I would LOVE it if you all sent me some ideas, recipes, ANYTHING, cuz I am just lost!! Thanks!!
Well I'm off to sleep. Sleep is good. ZZZzzzz....

6 comments:

Anonymous March 3, 2009 at 10:41 PM  

hey! wow you sound pretty similar to me! i have social anxiety and even when i was little i was afraid to do stuff like answering the phone or the door. i'm not really as much anymore, but i still worry wayyy too much about what other people are thinking about me. i agree that actually doing what you're scared of makes things easier b/c you get more used to it. if we didn't, we wouldn't grow.. we would just stay stuck.

thats awesome about church i was just confirmed to mine about a year ago. :)

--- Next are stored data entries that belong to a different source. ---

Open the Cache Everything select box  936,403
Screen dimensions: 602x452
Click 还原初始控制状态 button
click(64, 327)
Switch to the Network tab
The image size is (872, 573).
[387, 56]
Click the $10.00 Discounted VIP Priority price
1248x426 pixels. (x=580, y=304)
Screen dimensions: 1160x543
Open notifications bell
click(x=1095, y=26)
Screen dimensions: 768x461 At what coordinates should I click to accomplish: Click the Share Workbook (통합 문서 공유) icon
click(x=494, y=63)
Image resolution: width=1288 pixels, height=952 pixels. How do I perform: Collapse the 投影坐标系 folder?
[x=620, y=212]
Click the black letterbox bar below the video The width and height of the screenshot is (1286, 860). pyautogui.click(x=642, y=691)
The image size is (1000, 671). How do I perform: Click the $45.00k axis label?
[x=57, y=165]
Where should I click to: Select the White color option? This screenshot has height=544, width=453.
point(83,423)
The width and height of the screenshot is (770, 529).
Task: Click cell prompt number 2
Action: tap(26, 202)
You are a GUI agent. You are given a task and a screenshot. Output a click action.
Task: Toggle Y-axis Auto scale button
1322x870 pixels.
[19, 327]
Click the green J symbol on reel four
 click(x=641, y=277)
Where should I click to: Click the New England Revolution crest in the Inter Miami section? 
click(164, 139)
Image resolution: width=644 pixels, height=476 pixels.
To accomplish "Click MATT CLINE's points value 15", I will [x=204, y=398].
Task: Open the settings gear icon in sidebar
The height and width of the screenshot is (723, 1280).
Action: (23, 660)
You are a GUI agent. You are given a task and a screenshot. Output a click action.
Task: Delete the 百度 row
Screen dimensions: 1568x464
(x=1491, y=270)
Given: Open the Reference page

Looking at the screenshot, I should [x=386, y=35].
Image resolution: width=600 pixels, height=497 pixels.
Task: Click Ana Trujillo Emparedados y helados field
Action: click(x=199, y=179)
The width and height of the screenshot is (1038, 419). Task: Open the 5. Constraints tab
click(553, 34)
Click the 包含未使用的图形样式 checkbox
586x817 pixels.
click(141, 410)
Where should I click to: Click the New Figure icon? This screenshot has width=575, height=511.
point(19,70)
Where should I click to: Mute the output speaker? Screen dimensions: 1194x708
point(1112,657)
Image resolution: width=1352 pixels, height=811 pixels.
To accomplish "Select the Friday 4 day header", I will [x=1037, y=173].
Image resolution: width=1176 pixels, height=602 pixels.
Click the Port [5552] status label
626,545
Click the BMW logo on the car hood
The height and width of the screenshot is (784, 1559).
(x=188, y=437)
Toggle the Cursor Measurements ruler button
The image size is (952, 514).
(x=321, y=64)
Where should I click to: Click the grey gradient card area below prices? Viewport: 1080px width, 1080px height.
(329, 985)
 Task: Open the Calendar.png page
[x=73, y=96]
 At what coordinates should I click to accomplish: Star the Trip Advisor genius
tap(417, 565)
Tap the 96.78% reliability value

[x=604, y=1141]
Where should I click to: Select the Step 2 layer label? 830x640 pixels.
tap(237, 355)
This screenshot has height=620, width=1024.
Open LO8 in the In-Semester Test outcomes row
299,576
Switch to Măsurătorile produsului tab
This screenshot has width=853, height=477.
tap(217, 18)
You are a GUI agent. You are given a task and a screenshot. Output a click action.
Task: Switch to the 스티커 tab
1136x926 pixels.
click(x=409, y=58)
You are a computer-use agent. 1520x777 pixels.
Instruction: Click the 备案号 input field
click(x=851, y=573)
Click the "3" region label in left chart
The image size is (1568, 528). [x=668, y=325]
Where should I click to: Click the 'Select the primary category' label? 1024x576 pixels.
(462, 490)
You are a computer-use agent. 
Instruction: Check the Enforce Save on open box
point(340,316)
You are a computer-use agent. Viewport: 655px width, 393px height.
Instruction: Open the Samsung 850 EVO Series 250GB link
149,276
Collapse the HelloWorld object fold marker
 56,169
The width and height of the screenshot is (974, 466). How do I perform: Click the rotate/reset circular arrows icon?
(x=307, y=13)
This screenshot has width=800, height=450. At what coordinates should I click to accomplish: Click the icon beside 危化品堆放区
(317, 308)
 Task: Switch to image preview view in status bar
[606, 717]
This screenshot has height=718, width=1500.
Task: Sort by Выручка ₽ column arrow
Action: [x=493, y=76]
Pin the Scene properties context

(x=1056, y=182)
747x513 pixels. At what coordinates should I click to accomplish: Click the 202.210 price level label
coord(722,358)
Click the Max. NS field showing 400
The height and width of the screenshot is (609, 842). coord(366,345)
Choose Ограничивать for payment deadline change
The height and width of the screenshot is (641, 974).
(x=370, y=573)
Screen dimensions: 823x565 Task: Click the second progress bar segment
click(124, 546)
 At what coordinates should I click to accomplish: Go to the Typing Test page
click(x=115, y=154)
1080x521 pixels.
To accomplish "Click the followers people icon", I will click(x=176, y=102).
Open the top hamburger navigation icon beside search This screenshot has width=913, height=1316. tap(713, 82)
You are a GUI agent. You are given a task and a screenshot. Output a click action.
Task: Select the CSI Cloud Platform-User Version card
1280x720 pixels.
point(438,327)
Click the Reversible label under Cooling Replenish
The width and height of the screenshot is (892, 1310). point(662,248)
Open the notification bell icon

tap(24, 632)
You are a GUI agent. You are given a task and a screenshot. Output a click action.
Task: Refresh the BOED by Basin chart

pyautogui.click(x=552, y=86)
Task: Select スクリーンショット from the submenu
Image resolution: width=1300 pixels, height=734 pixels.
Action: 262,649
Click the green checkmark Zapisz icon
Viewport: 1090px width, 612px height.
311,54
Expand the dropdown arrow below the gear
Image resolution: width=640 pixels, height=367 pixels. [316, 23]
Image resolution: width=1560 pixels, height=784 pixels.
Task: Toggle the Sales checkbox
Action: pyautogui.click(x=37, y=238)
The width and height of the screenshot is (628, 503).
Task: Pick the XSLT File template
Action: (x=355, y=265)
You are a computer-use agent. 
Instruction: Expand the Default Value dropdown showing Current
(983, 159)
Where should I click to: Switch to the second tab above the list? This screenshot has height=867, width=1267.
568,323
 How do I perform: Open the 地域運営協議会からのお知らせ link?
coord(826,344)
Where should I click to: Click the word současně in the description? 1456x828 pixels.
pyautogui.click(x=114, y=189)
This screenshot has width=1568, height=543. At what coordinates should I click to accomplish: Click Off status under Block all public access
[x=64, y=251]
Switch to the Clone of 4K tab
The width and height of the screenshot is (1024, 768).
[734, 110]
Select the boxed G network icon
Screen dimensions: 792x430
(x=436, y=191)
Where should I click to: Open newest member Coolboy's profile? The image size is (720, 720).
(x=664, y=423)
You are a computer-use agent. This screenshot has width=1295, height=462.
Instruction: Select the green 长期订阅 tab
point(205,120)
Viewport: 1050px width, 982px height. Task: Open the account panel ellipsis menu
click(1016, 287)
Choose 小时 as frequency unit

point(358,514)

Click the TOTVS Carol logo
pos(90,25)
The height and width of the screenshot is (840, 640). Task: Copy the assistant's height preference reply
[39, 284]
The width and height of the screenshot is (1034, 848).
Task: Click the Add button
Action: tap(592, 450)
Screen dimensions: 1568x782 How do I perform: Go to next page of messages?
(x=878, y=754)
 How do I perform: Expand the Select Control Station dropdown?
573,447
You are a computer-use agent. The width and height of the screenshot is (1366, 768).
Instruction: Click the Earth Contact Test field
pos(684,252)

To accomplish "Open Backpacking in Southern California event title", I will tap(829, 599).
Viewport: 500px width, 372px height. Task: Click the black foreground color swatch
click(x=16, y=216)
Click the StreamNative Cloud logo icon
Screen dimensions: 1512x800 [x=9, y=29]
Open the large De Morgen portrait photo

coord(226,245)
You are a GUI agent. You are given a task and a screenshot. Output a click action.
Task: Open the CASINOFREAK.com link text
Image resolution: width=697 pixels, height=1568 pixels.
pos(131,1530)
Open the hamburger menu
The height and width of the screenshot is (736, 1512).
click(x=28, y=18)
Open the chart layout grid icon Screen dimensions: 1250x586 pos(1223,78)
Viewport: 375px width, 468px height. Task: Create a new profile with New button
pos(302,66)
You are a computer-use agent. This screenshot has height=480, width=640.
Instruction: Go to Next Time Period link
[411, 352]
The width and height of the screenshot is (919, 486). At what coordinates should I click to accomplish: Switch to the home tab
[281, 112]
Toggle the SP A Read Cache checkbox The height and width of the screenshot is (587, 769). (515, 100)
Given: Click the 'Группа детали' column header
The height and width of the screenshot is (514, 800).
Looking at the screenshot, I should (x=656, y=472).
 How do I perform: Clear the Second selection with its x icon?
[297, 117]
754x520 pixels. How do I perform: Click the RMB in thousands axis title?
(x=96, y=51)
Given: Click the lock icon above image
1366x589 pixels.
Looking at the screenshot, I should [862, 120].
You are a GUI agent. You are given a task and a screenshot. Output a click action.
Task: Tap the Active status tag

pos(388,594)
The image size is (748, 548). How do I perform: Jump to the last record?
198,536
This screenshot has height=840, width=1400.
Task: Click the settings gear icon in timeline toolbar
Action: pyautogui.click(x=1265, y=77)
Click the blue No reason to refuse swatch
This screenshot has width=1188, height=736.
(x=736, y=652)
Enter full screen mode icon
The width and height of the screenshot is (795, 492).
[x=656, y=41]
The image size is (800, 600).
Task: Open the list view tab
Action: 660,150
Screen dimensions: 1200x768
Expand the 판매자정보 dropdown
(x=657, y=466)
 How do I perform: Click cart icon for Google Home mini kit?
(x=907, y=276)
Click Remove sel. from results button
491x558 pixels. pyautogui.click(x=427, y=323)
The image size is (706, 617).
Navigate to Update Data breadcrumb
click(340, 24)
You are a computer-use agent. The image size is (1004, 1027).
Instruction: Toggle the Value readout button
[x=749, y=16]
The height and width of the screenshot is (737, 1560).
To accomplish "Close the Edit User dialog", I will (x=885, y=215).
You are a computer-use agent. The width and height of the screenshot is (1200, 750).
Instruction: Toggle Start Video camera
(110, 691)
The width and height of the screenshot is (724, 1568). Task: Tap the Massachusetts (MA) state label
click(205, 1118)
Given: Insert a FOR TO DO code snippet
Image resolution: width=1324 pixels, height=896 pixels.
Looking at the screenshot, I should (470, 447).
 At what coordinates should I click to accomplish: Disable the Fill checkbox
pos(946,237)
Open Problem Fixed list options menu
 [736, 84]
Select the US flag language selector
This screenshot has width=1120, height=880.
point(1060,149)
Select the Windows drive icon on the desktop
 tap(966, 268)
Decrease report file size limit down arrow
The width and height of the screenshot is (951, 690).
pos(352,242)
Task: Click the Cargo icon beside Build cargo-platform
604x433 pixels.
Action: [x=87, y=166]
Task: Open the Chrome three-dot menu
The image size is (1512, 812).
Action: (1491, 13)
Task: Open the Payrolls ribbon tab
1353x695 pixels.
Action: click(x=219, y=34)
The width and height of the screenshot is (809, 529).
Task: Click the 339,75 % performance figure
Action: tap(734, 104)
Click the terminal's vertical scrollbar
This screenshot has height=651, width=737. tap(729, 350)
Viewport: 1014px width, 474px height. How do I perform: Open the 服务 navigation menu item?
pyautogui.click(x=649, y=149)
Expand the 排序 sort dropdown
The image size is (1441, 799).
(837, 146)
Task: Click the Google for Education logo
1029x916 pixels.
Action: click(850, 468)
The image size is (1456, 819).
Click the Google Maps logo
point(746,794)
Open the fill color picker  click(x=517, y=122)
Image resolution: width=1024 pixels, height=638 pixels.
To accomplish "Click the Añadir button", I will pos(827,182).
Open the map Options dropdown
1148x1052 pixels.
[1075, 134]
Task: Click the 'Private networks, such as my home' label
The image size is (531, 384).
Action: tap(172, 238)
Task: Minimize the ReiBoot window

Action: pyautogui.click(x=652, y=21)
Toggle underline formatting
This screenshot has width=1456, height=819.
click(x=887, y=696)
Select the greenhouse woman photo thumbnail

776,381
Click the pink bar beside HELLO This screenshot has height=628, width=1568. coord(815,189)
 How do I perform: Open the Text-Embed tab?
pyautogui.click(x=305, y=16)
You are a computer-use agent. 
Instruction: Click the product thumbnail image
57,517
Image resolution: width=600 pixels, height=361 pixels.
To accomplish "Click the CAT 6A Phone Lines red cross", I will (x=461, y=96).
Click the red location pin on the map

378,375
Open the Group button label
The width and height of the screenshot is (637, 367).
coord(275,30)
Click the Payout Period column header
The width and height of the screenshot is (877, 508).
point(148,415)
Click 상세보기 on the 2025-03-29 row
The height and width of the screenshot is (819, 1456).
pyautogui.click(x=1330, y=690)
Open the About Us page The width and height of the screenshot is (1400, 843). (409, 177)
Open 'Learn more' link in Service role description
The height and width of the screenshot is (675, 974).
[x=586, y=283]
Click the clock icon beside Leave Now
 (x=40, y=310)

i sometimes worry about something being wrong with my brain too. after my last relapse i started to notice i wasn't thinking the same. i was starting to think i was going brain dead. it still seems that way sometimes. i'm hoping that as i get healthier, that will start to return to normal. when i was in treatment a few years ago, they told me that if you are below a certain weight, your brain isn't able to function properly (esp cognitive thinking) & that's why therapy isn't really effective until you're healthy. your brain is also composed mainly of fat and uses lots of glucose so it's understandable that it functions better when you're at a better weight. i bet as you continue recovery things will get better. just give it time. :)

that is so awesome about not hearing that ed voice as much!! i know what you mean about that feeling scary though! but you're right, recovery is DEFINITELY a good thing! :)

Jaime March 4, 2009 at 5:46 AM  

hey girl! glad you are back in action :) so proud of you for having that late night snack- i know how challenging it can be-- YOU DID IT!!! you are doing amazing girl

Em March 4, 2009 at 6:57 AM  

congrats on being baptized. that is so awesome girl! :)

Kiki March 4, 2009 at 11:42 AM  

Glad you're back! Trust me, everyone who reads you blog is noticing the awesome things you say, not the flaws of your writing.

I think making a schedule for yourself is a good idea. I always try to keep myself occupied with puzzles and such so negative thoughts don't creep in.

Sorry my mini quiche-y things didn't work! Did you use foil cups to line the muffin tin and spray them? I was thinking of adding an egg white or two the next time to help them rise more.

Have a great day!

tinyirishdancer March 4, 2009 at 3:40 PM  

Hun, don't 'pologize for not writing! We'll luff ya no matter how much you write. =]

Wow! Congrats on getting baptized! From what I hear, it can give you such a great feeling of starting afresh.

Hmm. As for being forgetful - when you go through a crisis, like an ED, your brain tries to protect you by blocking things out. Also, a malnourished brain doesn't think the same. Since its basic focus is to find food, and survive, everything else decreases in importance.
Moral of the story is: Stay strong! The further you come along in recovery, the easier it gets.

Yay for evening snacks! Fro-yo is my poison. Oh, and I'm just starting to get the hang of cooking, too. So far, I've had success with things like breakfast foods (simple, quick, easy).
I'll sendja some recipes if I come across anything amazing!

Hope you're having a lovely Wednesday - take care and much <3's!!

Anonymous March 5, 2009 at 4:24 PM  

thank you so much for the comment. it is such a relief to know that you and i are not going through this alone. my main prayer in the long run is to be grateful for this gift that God has given me, this body and this life. i need to learn how to love my body and be nice to it, not abuse it. we can do this!